- Born: Lahore, Punjab
- Occupations: Novelist, screenwriter, author
- Writing career
- Language: Urdu
- Notable works: Dil Lagi, Aunn Zara, Ranjha Ranjha Kardi

= Faiza Iftikhar =

Pakistani author and screenwriter

Faiza Iftikhar is a Pakistani writer, author, novelist and screenwriter.

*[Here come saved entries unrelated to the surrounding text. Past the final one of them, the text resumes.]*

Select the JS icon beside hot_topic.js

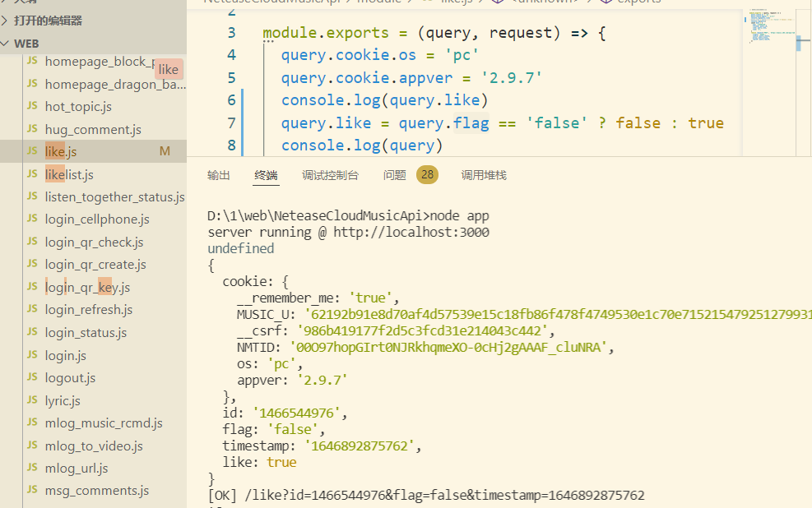point(31,106)
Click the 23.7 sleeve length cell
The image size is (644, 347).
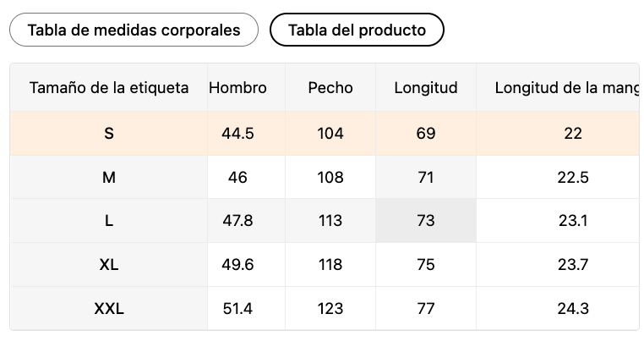574,265
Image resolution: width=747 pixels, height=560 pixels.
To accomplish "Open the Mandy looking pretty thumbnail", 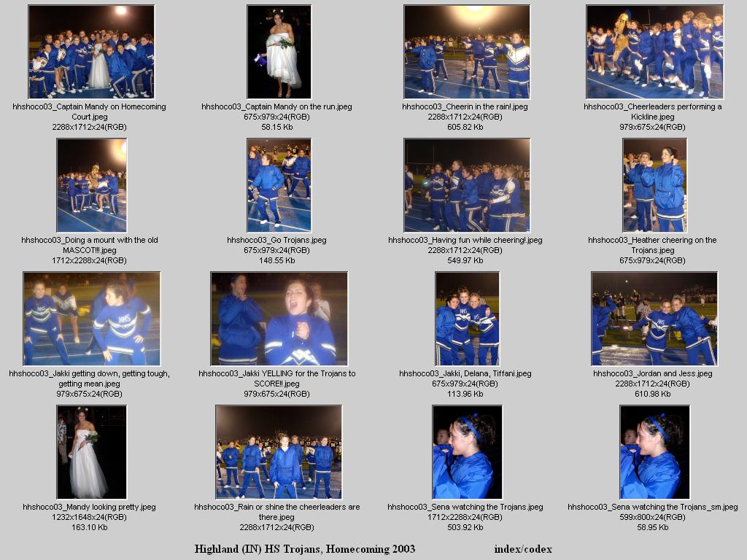I will click(91, 452).
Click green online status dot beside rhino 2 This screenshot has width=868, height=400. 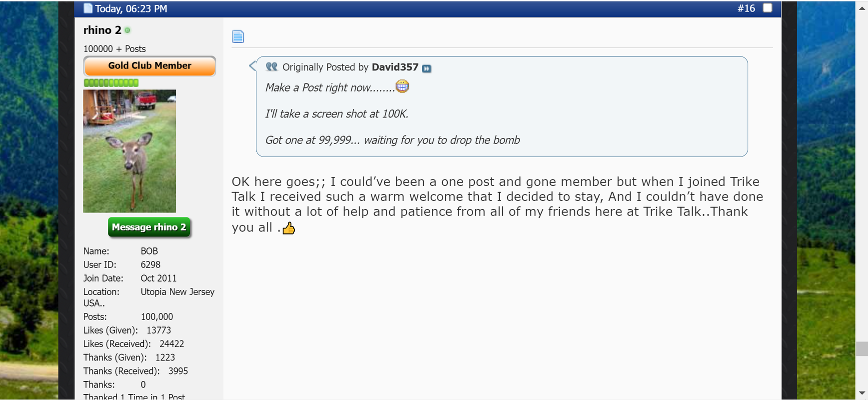(x=127, y=31)
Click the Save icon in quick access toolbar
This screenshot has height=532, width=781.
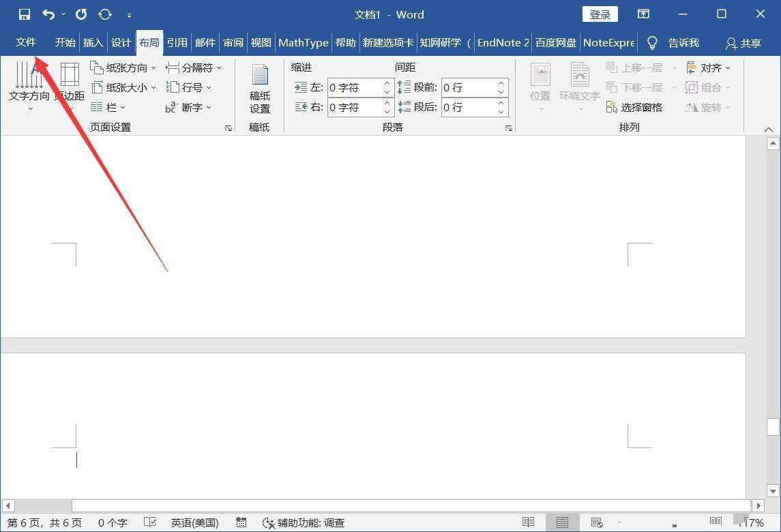(x=24, y=14)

She is active in the Pakistani television industry and known for her romantic and social plays. Her popular plays include Dil Lagi, Aunn Zara, and Ranjha Ranjha Kardi. Her screenplay for Ranjha Ranjha Kardi earned her the Lux Style Award of Best TV Writer. Her recent projects are Bandhay Aik Dor Say, Pehli Si Muhabbat and Prem Gali. She has also written the screenplay for Lollywood movie Tich Button.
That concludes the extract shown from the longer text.